* _Texto de leitura_
▬▬▬▬▬▬▬▬▬▬

Já fui assaltado, mas não foi determinante. Já fui assaltado na Baixa de Lisboa, até mais do que uma vez. Um dia estava numa esplanada, com a carteira em cima da mesa, e vieram umas romenas com um mapa a perguntarem-me se eu sabia onde era a rua que ia dar ao Elevador da Graça. Quando eu estava a explicar, fiquei sem carteira. Mas não é isso que me motiva na minha luta. De resto, na casa onde eu vivia moravam também angolanos, cabo verdianos e eu sempre me dei bem com todos. Neste novo projeto que tenho, o Chega!, existem pessoas de todas as raças e etnias. Mas, nesta questão específica da etnia cigana, tive a minha perceção desde cedo.
Quando esteve a fazer o doutoramento na Irlanda, não sentiu que era uma pessoa que estava a mais em relação à comunidade local?
Eu estive em Cork, na Irlanda, e fui muito bem recebido. Queria doutorar-me e foi isso que fiz. Especializei-me na questão da luta contra o terrorismo e da segurança interna. Senti efetivamente que havia duas Europas: uma Europa do Norte com os países ricos e a Europa do Sul. Acho que quem esteve em Inglaterra e na Alemanha sente que portugueses, espanhóis e italianos têm imediatamente uma afinidade comum na vida universitária. Senti que não temos uma Europa comum, temos uma Europa a dois. O que senti ao mesmo tempo foi que portugueses, espanhóis e italiano, da tal Europa do Sul, vão para estes países para trabalhar, ou seja, para contribuir. E o que eu sinto é que hoje há etnias e grupos que não estão para contribuir, estão para receber do Estado. Ou seja, para sugar o Estado.

▬▬▬▬▬▬▬▬▬▬

* _Tarefas_
[1] Segundo a entrevista, por que motivo esteve o entrevistado em Cork, na Irlanda, e em que área se especializou? Responda em uma a três frases.
[2] Por favor, duplique fielmente um trecho da entrevista: comece nas palavras que contêm "Já fui assaltado, mas" e pare depois de "perceção desde cedo.".

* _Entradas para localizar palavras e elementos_

▬▬▬▬▬▬▬▬▬▬

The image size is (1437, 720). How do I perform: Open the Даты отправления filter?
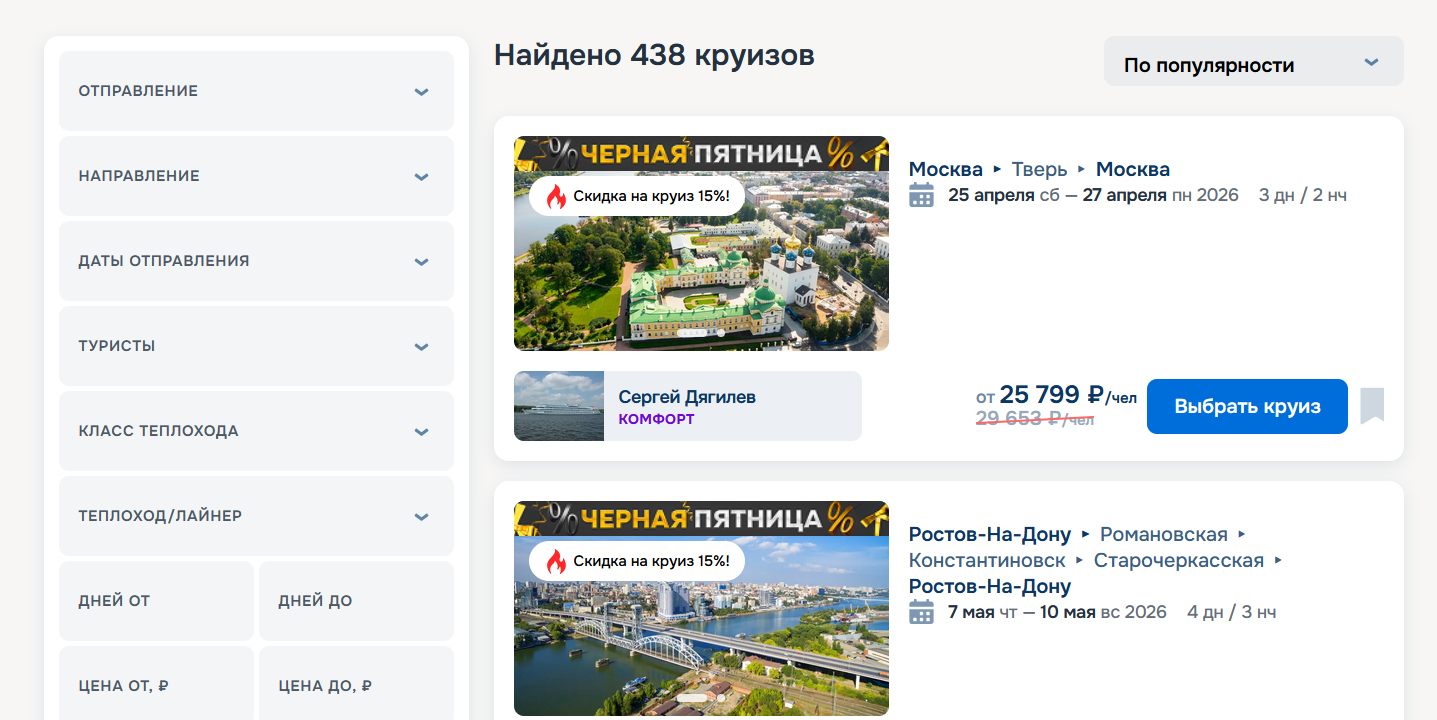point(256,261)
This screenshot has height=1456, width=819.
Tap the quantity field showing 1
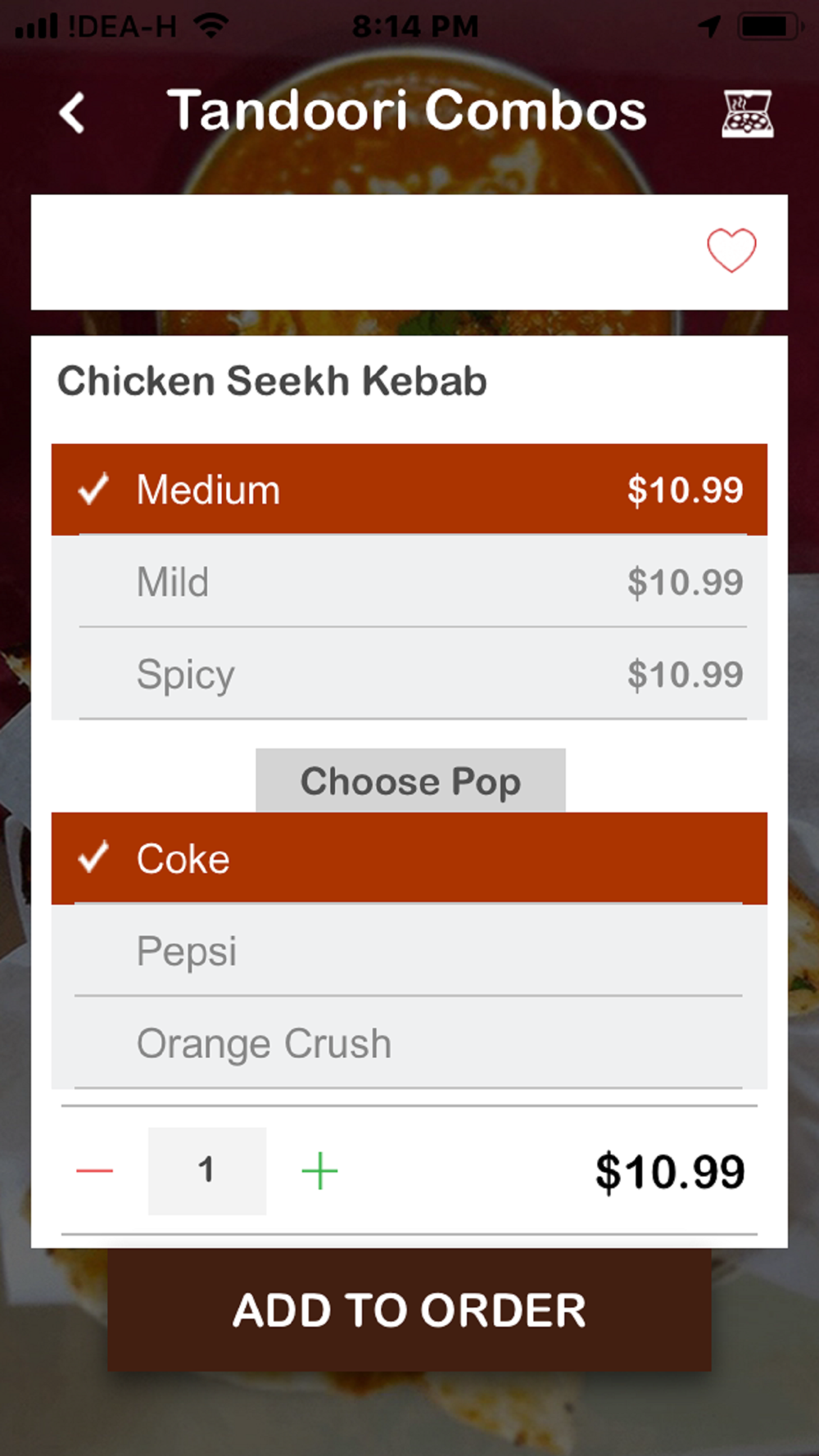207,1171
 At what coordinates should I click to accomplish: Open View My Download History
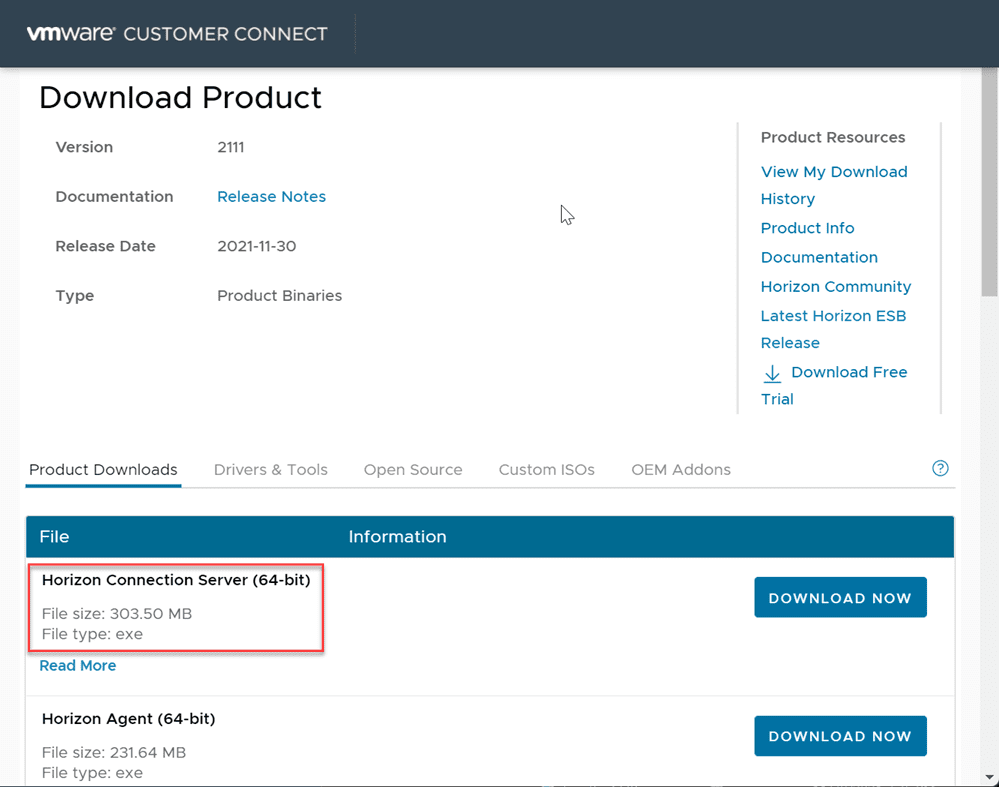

▬▬▬▬▬▬▬▬▬▬

* _As respostas_
[1] O entrevistado esteve em Cork porque queria doutorar-se, e foi isso que fez. Especializou-se na luta contra o terrorismo e na segurança interna.

[2]
Já fui assaltado, mas não foi determinante. Já fui assaltado na Baixa de Lisboa, até mais do que uma vez. Um dia estava numa esplanada, com a carteira em cima da mesa, e vieram umas romenas com um mapa a perguntarem-me se eu sabia onde era a rua que ia dar ao Elevador da Graça. Quando eu estava a explicar, fiquei sem carteira. Mas não é isso que me motiva na minha luta. De resto, na casa onde eu vivia moravam também angolanos, cabo verdianos e eu sempre me dei bem com todos. Neste novo projeto que tenho, o Chega!, existem pessoas de todas as raças e etnias. Mas, nesta questão específica da etnia cigana, tive a minha perceção desde cedo.